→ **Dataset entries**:
= Beginning of Section =

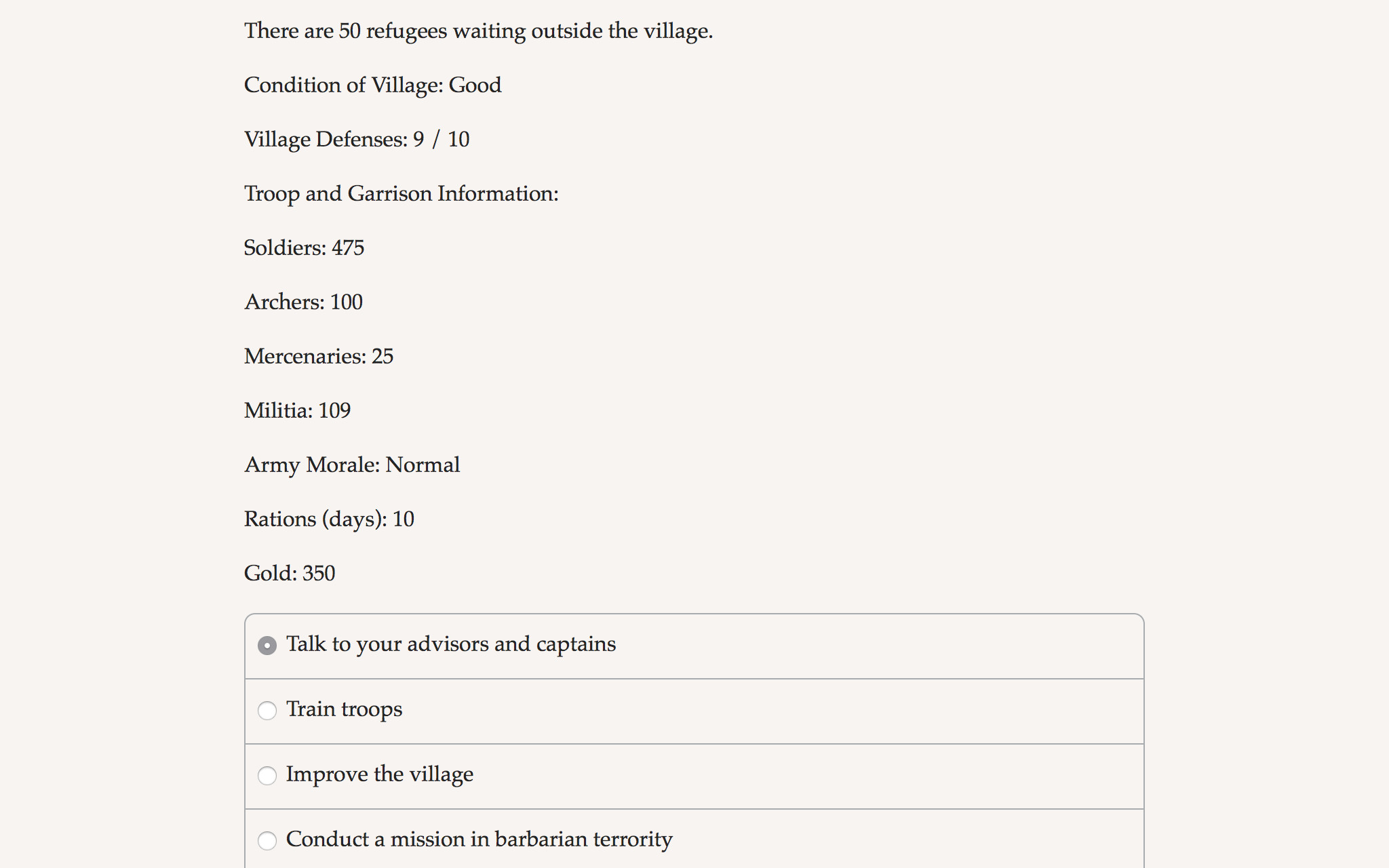Click the Train troops label text

pyautogui.click(x=344, y=709)
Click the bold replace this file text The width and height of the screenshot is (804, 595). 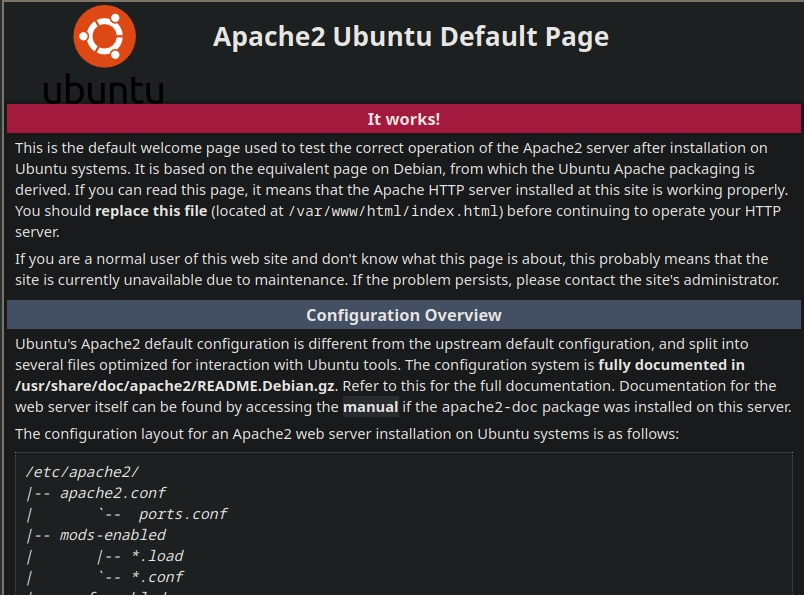(x=151, y=211)
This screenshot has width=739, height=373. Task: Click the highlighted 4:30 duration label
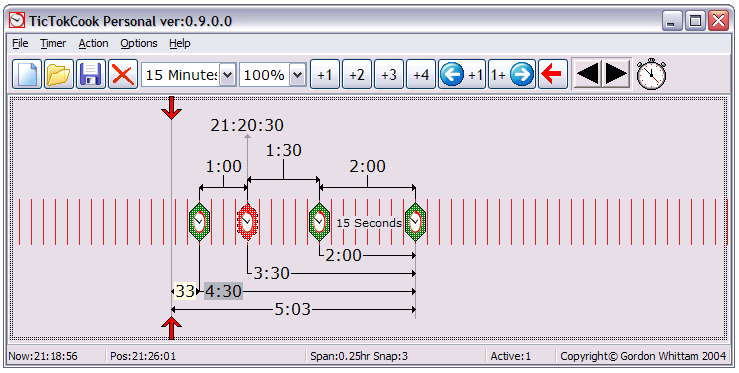(x=223, y=291)
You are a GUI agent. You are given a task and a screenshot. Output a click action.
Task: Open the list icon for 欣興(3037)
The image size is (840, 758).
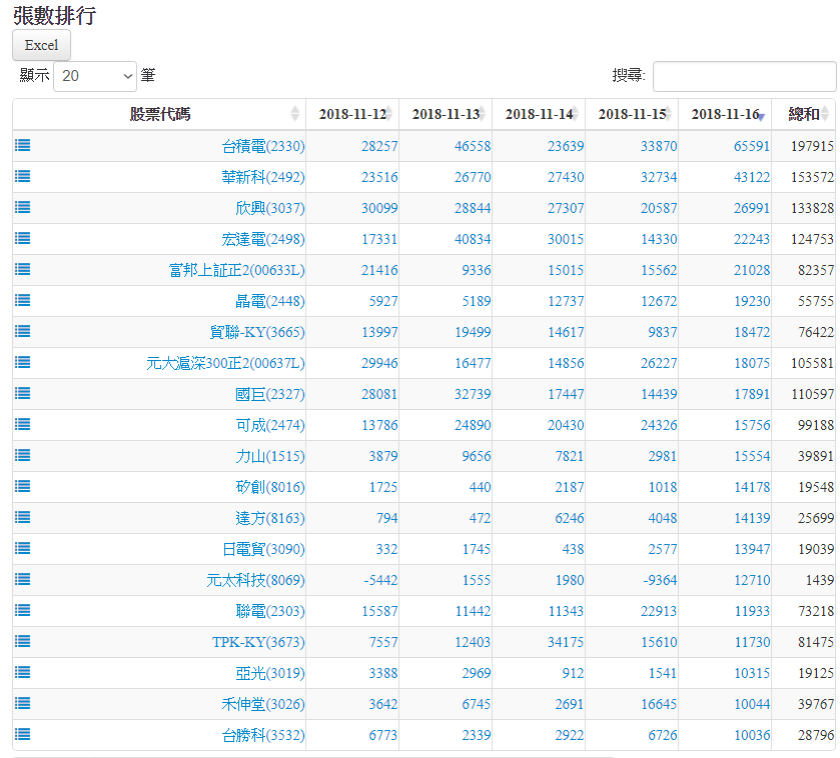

= End of Section =

→ **TASK BRIEF**: Pictures aside, set down the lines from the one containing "This screenshot has" through the end of the records above, exactly and only those.

→ **TASK SOLUTION**:
This screenshot has width=739, height=373. Task: Click the highlighted 4:30 duration label
(x=223, y=291)
You are a GUI agent. You are given a task and a screenshot. Output a click action.
Task: Open the list icon for 欣興(3037)
The image size is (840, 758).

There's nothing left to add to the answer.